Records provided Start Marker

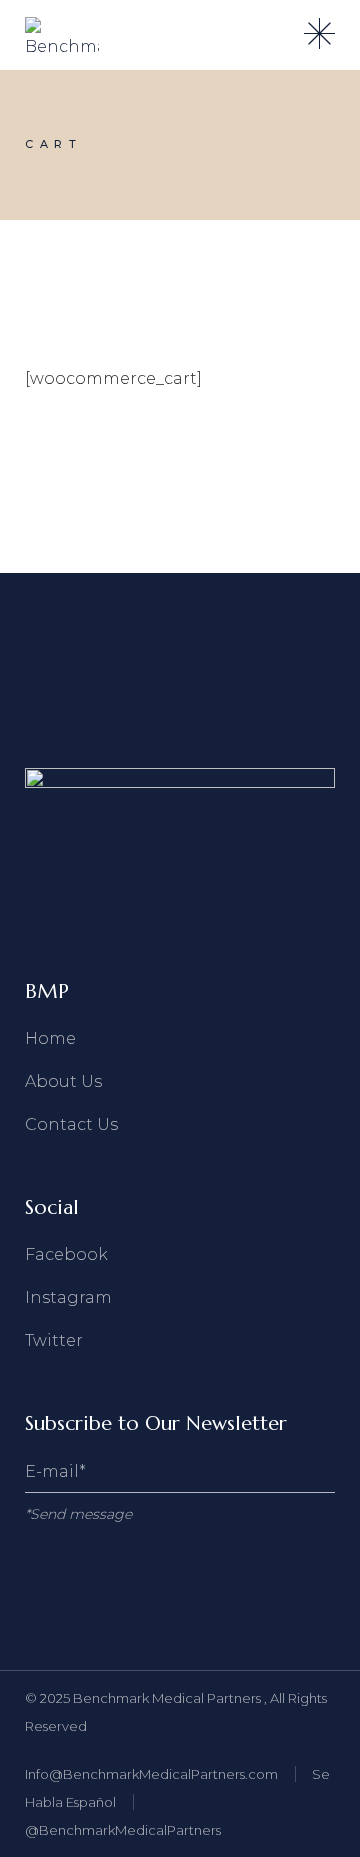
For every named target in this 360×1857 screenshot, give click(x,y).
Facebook (66, 1254)
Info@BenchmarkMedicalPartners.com (151, 1774)
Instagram (68, 1297)
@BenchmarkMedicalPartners (123, 1830)
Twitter (54, 1340)
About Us (63, 1081)
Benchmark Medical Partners (168, 1698)
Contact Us (71, 1124)
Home (50, 1038)
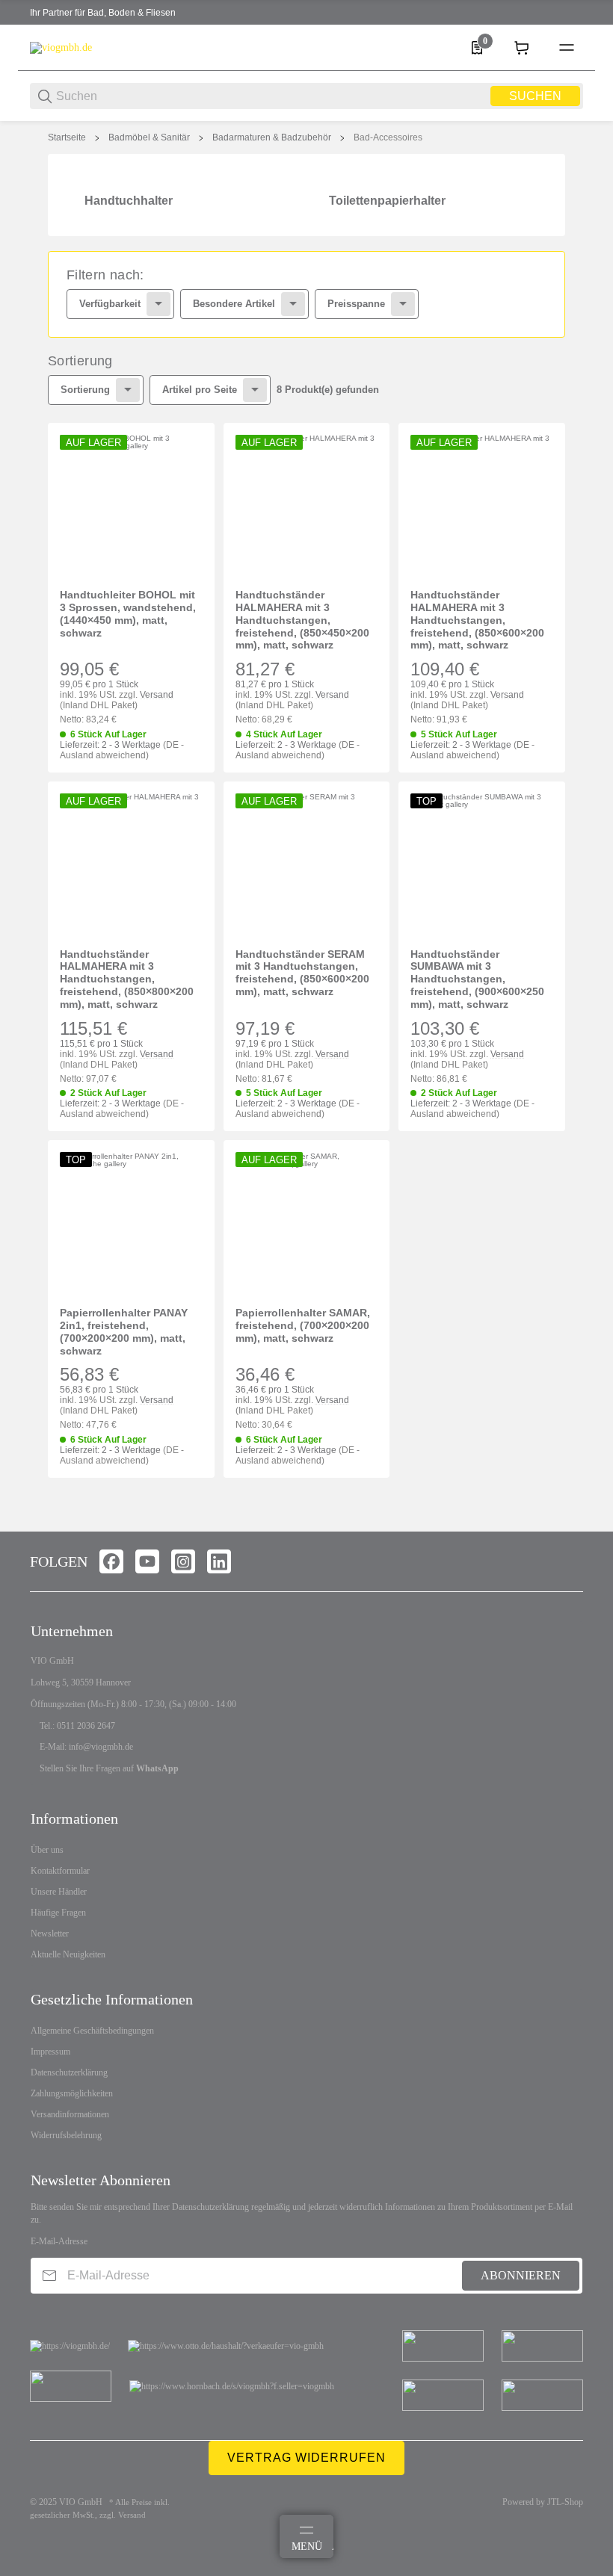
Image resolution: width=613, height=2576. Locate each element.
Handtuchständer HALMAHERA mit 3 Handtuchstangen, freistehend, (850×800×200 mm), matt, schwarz (127, 979)
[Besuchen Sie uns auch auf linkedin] (219, 1561)
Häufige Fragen (58, 1912)
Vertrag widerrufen (306, 2457)
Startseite (67, 137)
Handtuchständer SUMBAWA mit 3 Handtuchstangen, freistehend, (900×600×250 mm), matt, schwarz (477, 979)
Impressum (50, 2051)
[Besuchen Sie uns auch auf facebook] (111, 1561)
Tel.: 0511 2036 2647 (77, 1726)
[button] (131, 506)
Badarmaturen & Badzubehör (271, 137)
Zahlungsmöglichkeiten (72, 2093)
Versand (156, 695)
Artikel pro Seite (199, 389)
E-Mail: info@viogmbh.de (86, 1746)
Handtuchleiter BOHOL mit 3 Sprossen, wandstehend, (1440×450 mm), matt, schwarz (128, 613)
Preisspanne (356, 303)
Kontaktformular (60, 1871)
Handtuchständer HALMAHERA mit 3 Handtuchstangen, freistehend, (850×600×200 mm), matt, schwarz (477, 620)
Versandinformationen (70, 2114)
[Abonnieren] (49, 2275)
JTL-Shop (565, 2502)
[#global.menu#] (566, 47)
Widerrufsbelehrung (66, 2135)
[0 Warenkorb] (521, 47)
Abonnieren (521, 2275)
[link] (306, 294)
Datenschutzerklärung (69, 2072)
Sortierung (85, 389)
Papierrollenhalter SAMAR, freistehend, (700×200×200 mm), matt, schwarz (302, 1325)
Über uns (47, 1850)
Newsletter (50, 1933)
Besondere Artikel (234, 303)
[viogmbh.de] (61, 47)
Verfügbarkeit (110, 303)
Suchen (535, 96)
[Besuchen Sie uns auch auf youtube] (147, 1561)
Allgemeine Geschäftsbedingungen (92, 2030)
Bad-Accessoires (388, 137)
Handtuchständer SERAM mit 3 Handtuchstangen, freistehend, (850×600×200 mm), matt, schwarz (302, 972)
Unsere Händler (59, 1891)
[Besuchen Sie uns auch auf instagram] (183, 1561)
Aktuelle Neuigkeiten (68, 1954)
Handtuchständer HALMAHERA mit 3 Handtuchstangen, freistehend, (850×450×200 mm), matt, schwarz (302, 620)
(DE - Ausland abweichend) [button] (122, 750)
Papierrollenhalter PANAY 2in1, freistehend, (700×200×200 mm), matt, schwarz (124, 1331)
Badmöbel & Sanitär (149, 137)
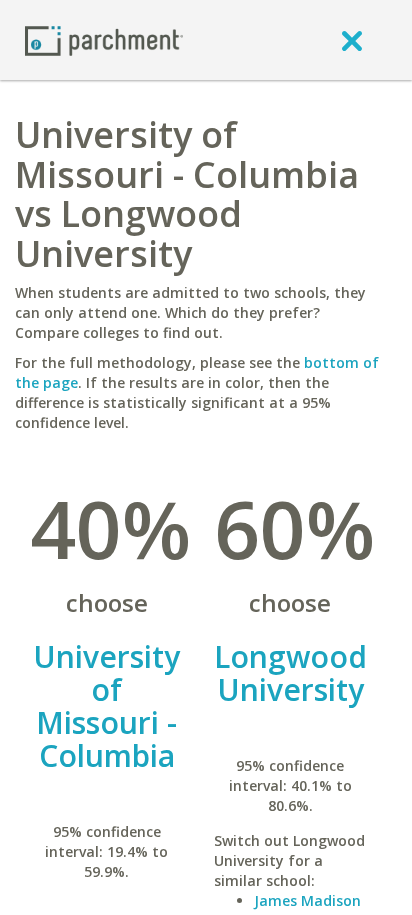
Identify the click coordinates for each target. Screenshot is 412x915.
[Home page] (104, 39)
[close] (352, 40)
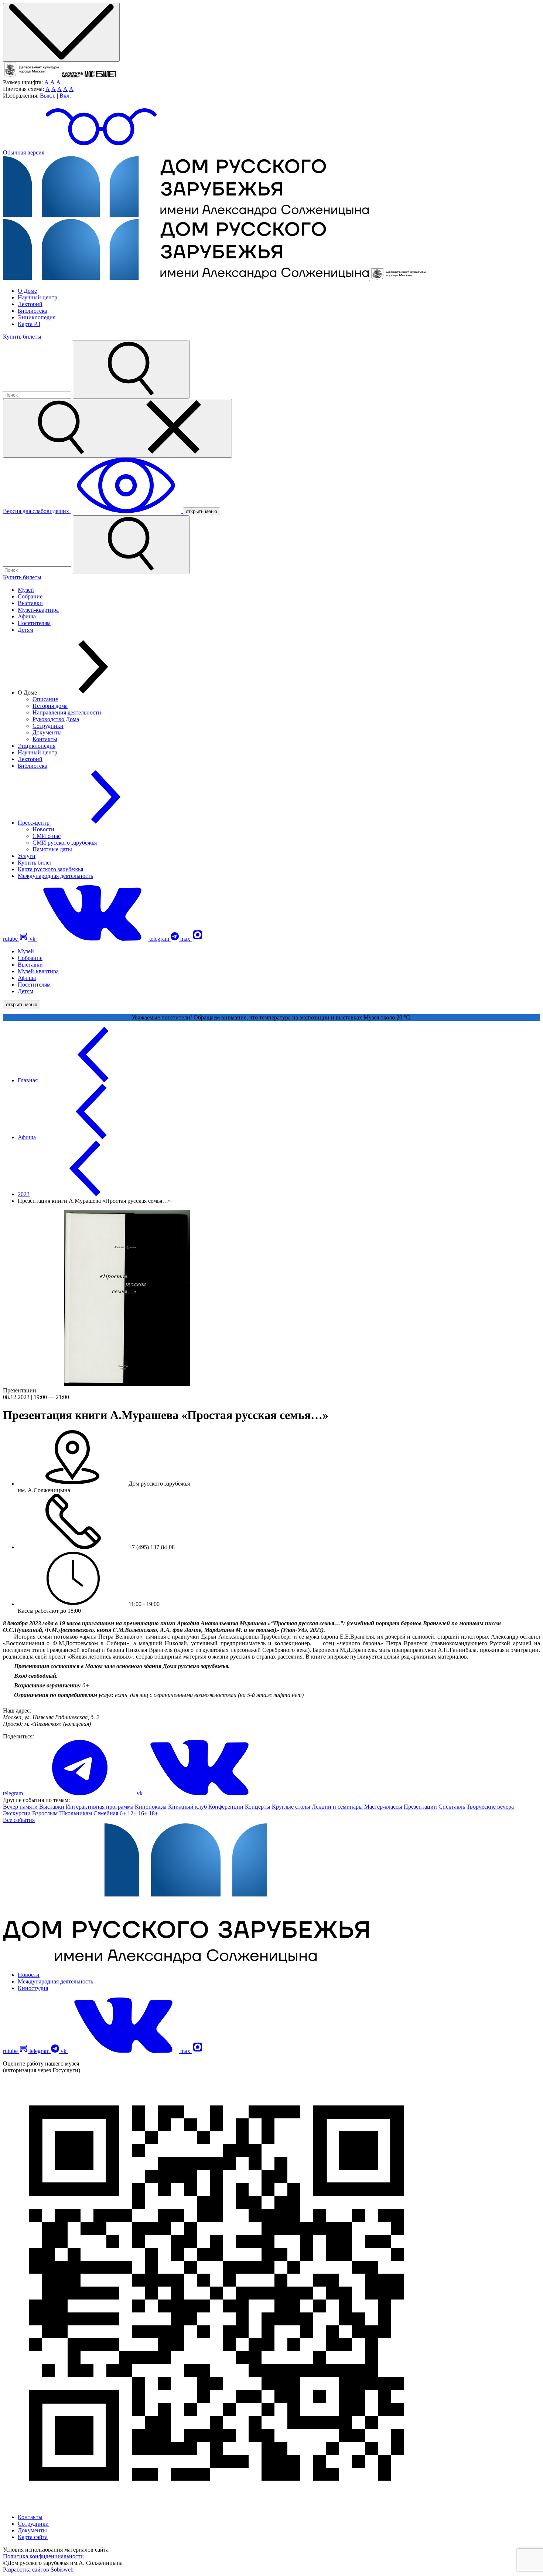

Records provided End Marker

Activity: From the records above, pull out every line containing the word "Artikel".

Answer area:
Artikel pro Seite (199, 389)
Besondere Artikel (234, 303)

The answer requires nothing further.